Element and text position data
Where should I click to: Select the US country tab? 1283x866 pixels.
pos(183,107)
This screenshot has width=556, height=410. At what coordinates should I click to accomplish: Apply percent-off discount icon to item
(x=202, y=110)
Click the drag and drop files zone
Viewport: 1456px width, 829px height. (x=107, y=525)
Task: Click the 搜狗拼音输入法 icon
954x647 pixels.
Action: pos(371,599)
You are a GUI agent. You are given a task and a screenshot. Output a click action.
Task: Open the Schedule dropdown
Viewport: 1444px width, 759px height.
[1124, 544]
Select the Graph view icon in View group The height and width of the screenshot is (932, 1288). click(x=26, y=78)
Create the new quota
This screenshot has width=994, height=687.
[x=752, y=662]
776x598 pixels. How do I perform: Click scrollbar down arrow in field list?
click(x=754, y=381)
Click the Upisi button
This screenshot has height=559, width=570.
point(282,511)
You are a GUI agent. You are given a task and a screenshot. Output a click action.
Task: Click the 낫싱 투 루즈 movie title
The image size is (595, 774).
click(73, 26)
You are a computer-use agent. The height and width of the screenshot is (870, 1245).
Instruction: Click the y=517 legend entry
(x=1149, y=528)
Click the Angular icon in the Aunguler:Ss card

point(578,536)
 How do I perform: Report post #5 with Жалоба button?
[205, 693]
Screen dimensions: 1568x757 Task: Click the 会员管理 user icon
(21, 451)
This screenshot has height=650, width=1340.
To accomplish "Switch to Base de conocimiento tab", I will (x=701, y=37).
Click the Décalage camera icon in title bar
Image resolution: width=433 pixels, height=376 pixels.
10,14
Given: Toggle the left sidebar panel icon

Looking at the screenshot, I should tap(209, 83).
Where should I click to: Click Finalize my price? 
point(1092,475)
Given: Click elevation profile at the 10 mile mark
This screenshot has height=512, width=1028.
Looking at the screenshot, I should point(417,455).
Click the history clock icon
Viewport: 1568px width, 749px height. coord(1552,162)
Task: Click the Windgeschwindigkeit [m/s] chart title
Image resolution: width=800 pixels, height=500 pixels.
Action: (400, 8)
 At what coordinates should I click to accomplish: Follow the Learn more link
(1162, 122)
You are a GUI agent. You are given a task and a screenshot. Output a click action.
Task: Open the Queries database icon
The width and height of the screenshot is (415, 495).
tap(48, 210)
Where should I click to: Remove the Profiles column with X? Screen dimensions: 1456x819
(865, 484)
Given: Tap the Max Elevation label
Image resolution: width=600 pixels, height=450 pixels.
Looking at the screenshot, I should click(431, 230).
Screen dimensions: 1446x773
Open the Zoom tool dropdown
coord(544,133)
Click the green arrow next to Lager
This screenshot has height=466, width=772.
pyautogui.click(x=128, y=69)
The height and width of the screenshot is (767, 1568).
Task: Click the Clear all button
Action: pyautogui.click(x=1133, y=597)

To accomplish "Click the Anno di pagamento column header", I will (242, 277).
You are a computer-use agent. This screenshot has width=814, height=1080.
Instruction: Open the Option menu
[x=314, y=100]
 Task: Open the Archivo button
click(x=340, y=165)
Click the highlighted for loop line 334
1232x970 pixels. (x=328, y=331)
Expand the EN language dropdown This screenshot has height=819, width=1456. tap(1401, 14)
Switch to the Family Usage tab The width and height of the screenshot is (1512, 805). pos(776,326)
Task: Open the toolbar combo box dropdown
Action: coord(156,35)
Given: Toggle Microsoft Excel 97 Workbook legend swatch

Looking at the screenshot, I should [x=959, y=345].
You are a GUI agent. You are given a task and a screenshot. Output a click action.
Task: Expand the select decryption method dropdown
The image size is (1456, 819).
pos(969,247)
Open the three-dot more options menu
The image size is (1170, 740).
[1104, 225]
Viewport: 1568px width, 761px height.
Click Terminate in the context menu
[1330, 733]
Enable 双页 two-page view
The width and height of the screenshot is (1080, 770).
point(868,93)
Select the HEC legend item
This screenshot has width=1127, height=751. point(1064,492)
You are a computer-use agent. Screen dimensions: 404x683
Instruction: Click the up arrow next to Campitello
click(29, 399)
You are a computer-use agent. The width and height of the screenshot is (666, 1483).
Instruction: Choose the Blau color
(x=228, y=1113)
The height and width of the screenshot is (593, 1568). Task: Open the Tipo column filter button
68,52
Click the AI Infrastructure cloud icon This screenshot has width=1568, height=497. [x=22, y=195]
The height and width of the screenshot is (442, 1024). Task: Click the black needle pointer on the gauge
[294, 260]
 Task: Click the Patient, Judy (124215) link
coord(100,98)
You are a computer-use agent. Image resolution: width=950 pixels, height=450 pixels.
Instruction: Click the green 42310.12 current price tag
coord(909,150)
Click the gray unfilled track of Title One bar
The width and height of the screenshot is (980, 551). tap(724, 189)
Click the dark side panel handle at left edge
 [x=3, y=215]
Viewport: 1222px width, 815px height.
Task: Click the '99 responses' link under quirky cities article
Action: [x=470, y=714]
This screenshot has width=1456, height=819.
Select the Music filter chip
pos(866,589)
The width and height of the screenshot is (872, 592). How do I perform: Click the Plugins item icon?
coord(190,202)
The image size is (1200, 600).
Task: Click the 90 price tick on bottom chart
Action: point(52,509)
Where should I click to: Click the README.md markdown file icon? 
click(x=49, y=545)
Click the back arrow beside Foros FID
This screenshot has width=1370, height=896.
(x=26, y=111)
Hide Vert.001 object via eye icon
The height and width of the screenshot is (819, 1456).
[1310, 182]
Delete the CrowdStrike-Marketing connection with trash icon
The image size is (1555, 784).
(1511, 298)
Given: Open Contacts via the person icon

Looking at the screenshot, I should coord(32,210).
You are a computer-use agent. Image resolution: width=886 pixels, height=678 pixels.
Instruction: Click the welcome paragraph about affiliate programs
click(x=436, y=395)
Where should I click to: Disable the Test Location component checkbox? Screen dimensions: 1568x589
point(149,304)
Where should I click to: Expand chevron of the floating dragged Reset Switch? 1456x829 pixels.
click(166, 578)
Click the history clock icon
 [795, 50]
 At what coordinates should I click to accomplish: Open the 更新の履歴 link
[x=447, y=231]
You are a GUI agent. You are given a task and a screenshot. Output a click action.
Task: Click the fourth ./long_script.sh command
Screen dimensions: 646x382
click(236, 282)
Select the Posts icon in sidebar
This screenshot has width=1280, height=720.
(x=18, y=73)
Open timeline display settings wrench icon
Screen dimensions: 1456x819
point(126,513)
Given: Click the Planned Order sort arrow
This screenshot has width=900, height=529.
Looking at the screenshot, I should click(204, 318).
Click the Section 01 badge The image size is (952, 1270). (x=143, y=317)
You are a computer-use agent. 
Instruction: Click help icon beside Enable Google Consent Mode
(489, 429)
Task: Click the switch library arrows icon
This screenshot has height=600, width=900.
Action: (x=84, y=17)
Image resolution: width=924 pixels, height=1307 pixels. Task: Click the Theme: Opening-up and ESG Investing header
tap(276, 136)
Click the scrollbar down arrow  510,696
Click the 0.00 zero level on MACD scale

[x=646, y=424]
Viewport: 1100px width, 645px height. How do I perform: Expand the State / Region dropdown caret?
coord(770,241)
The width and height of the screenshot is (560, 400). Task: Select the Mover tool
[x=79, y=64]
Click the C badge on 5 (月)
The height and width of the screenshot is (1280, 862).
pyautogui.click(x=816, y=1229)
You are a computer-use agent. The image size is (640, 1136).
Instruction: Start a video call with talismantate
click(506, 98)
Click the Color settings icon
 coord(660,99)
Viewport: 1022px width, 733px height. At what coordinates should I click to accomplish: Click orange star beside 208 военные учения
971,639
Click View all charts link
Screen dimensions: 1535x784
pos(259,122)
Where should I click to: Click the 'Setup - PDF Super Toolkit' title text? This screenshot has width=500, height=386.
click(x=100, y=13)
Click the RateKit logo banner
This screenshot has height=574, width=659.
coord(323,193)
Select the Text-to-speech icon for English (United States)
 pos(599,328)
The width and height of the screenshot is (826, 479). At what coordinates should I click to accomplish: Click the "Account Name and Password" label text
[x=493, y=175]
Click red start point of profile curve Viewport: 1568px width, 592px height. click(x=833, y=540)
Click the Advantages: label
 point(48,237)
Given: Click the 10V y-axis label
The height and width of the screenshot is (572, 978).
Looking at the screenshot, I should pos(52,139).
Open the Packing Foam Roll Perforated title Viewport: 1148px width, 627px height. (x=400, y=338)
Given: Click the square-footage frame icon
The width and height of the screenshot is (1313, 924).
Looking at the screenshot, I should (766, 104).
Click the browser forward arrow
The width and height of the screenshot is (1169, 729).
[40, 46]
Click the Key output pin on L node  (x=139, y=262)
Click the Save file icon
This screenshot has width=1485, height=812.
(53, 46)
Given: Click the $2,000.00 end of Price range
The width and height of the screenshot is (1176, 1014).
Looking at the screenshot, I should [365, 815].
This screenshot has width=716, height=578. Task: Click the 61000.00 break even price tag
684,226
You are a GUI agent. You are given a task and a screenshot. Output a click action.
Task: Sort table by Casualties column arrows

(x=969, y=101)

• [REQUIRED TASK]: List every line of the records above that contains the string "badge", matching case exactly.

• [PROBLEM SOLUTION]:
Click the Section 01 badge The image size is (952, 1270). (x=143, y=317)
Click the C badge on 5 (月)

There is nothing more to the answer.